**Exercise data**

◇ ◇ ◇ ◇ ◇ ◇ ◇

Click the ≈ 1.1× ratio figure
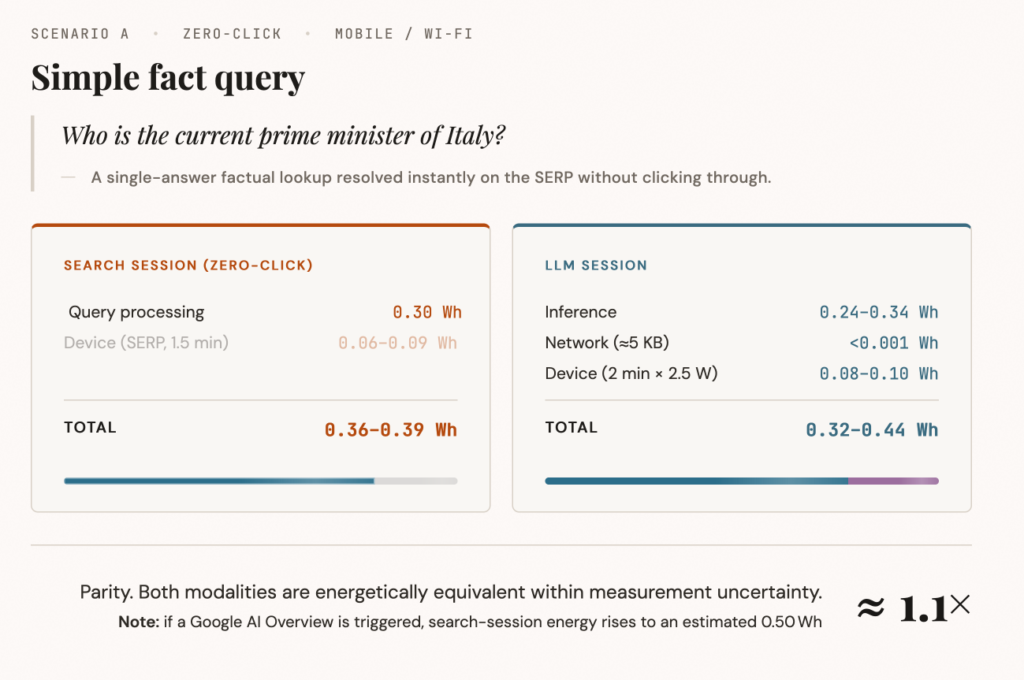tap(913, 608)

◇ ◇ ◇ ◇ ◇ ◇ ◇

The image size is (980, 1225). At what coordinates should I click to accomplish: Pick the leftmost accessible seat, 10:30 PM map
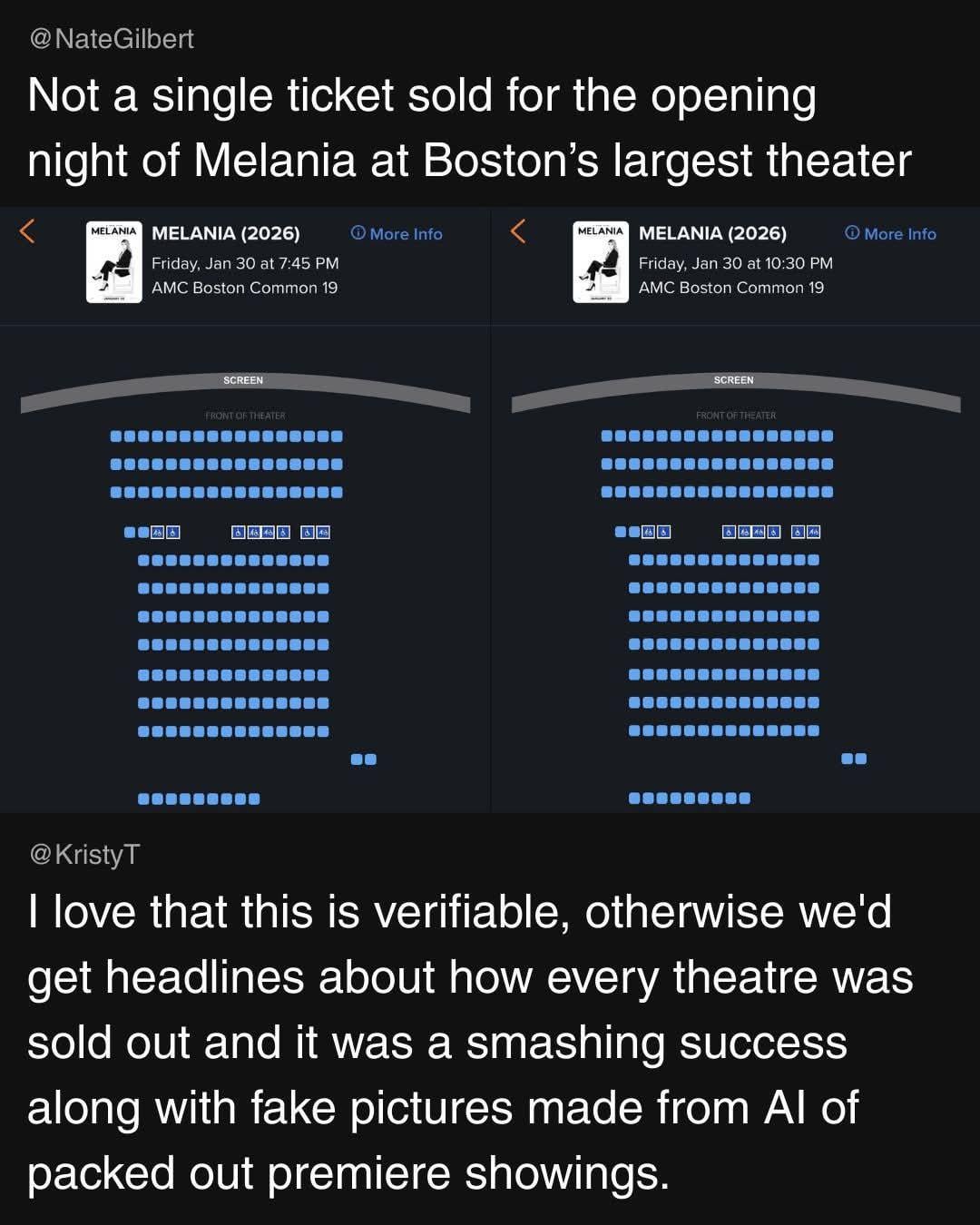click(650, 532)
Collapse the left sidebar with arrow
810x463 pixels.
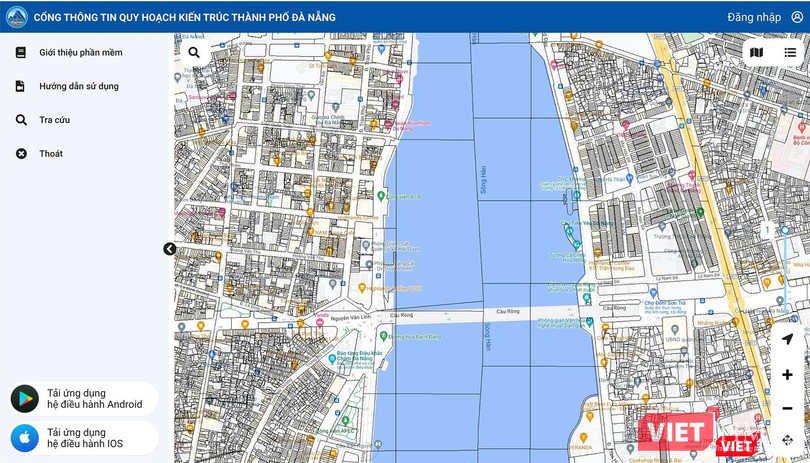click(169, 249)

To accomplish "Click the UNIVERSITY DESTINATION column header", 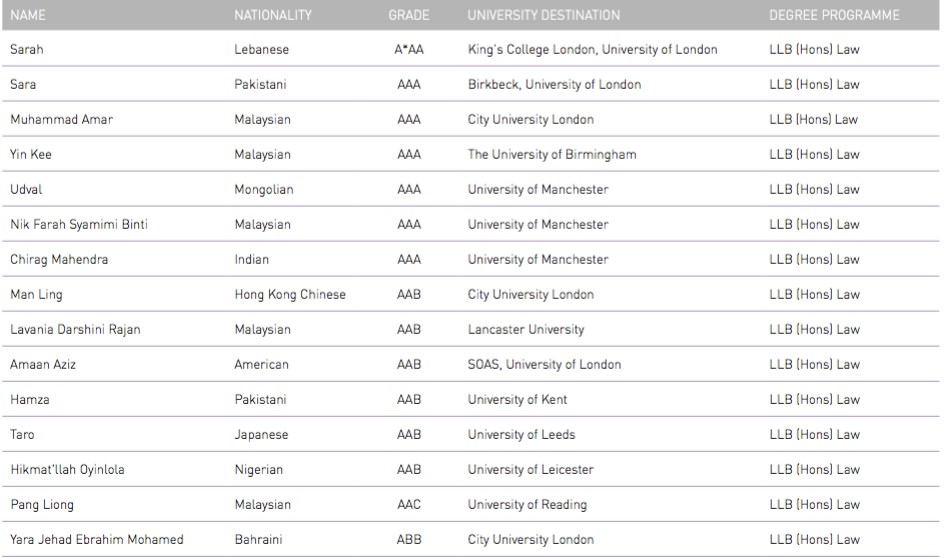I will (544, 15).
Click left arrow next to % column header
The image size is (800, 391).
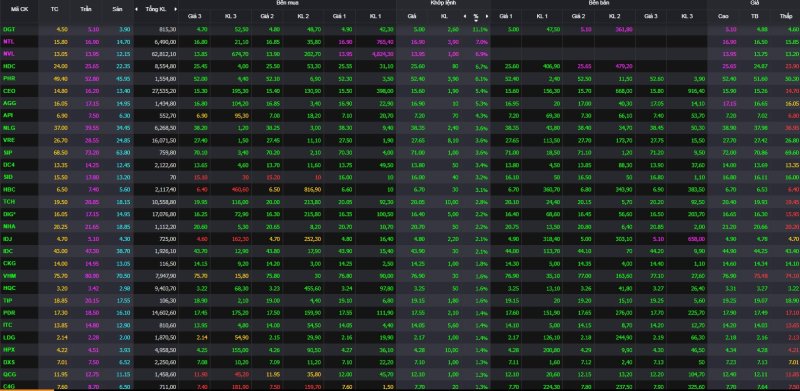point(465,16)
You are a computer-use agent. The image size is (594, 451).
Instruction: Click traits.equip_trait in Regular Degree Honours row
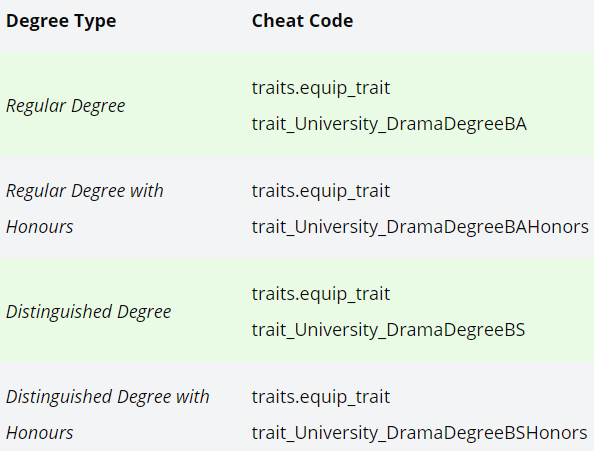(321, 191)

◇ ◇ ◇ ◇ ◇ ◇ ◇

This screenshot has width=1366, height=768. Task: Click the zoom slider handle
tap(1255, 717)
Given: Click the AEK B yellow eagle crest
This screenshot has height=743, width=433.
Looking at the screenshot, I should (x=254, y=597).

◇ ◇ ◇ ◇ ◇ ◇ ◇

**Exercise goal**
Scan the preceding records line by line, and state how many lines contain "arrow". Nothing else belongs in the answer.

**Finished exercise**
2